Demonstrating Magnetic Levitation AND Persistent Current

Ronald Brown
Physics Department
Cal Poly, San Luis Obispo


As has been so well documented, levitating a magnet above a superconducting disk is a good simple demonstration of the exclusion of magnetic fields from the interior of a superconductor - the manifestation of the Meissner effect. The interplay of ideas included in this demonstration fascinate even those who have seen the demonstration many times (a reminder to me that what has captured us all in this discipline is the richness of it - and our need to observe and then explain nature's subtleties). And although we speak of superconductivity in terms of the disappearance of electrical resistance, we usually demonstrate the magnetic effects associated with the Meissner effect rather than the absence of resistance. But there is a simple extension of the standard demonstration that also shows the superconductor to be a perfect conductor.

The Standard Demonstration

Lower a small magnet near the surface of a superconducting disk and it will reach a point where the magnetic force on the magnet equals the gravitational force causing the magnet to levitate - a demonstration of the Meissner effect, the exclusion of the magnetic field from the interior of the superconductor. But often the magnet is quite unstable if the magnet is lowered in such a way that the magnetic field at the disk's surface is never allowed to exceed the lower critical field of the Type II cuprate superconductor used in these demonstrations. That is, if the magnetic field is excluded by the superconductor so that the flux density is zero in the interior - a condition called the Meissner state, the levitating magnet appears to ride on an imaginary "bubble" and any small displacement will result in the magnet quickly falling to the side.

However, if the magnet is forced close to the superconducting surface, the lower critical field can be exceeded resulting in the superconductor being in the intermediate or vortex state - with some magnet flux penetrating the sample through normal filaments or flux tubes (in single flux quanta according to the theory of superconductivity). These flux lines become pinned on impurities in the sample resulting in much enhanced stability. When released, the magnet then rises from the superconducting surface - but not to as great a height as when lowered slowly and it is "on the bubble". Furthermore, the magnet will actually resist being displaced and even oscillate about an equilibrium position because of the flux pinning.

If the magnet is placed on the surface of the superconducting disk prior to its being cooled below the transition temperature, magnetic field penetrates the disk as it will any non-magnetic material. When cooled below the transition temperature, the strong Meissner effect expels the magnetic field (as opposed to simply excluding it as when the magnet is lowered toward the disk) and the magnet levitates. But since the field inside the superconductor exceeded the lower critical field prior to cooling, the expulsion of magnetic flux is not complete and the superconductor is in the intermediate state with field lines from the magnet being pinned on impurities giving the magnet great stability (and, again, a lower ride height than when the field is completely excluded).
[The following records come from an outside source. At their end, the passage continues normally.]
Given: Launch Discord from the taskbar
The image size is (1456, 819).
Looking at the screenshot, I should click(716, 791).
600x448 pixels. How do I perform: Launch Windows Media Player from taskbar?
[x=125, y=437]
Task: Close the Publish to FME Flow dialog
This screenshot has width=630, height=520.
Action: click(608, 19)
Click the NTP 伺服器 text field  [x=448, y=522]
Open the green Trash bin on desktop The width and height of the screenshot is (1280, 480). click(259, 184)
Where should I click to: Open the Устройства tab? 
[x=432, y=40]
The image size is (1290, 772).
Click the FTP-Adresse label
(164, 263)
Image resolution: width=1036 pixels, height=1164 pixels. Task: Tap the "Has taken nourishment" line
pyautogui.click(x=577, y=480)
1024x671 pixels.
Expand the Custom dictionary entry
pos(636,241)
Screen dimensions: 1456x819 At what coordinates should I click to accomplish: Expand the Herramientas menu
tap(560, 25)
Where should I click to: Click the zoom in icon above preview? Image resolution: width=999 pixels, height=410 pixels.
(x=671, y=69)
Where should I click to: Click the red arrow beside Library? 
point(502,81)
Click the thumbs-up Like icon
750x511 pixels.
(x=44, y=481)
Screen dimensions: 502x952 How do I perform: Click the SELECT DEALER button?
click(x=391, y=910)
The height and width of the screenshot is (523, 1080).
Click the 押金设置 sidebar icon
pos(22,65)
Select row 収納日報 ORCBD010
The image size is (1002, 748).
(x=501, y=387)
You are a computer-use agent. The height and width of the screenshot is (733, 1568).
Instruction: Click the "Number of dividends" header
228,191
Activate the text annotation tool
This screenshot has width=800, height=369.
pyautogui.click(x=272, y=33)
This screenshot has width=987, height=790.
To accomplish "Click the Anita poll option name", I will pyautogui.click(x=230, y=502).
Persistent Current - Zero Resistance

Extending this demonstration to also show the persistent currents associated with zero resistance in a superconductor simply requires lifting the magnet from the surface of the superconducting disk. The magnetic field that had penetrated the superconductor and become pinned to impurities will remain after the magnet is removed. That is, according to Faraday's law the changing magnetic flux as the magnet is lifted induces surface currents in order to oppose the change within the superconductor. These induced surface currents thus maintain the magnetic field lines that had penetrated the disk. But since the superconductor has zero resistance, these currents do not diminish with time - hence persistent current and the field lines remain.

The effect can be observed by placing a small compass above the superconducting disk and noticing that the compass needle will align in the direction of the polarity of the magnet which had been used to imbed the pinned field lines. Rotating the superconducting disk results in the compass needle rotating with it.

To demonstrate the persistence of the surface currents, the demonstration can be done at the beginning of a lecture - and then submerging the disk in liquid nitrogen without letting it return to the normal state. If the superconductor is kept below its transition temperature, the currents will flow forever. Although that might be difficult to demonstrate, the disk can be removed from the liquid nitrogen at the end of the lecture and the "compass effect" is undiminished. This shows that the currents remained for at least a micro-century - ie, a standard 50 minute lecture period - rather than the fraction of a picosecond relaxation time typical of the normal state. Watching the compass realign with earth's magnetic field as the sample warms above its transition temperature is then a compelling demonstration that the currents had persisted.

[Text of note published in the March 2000 issue of The Physics Teacher.]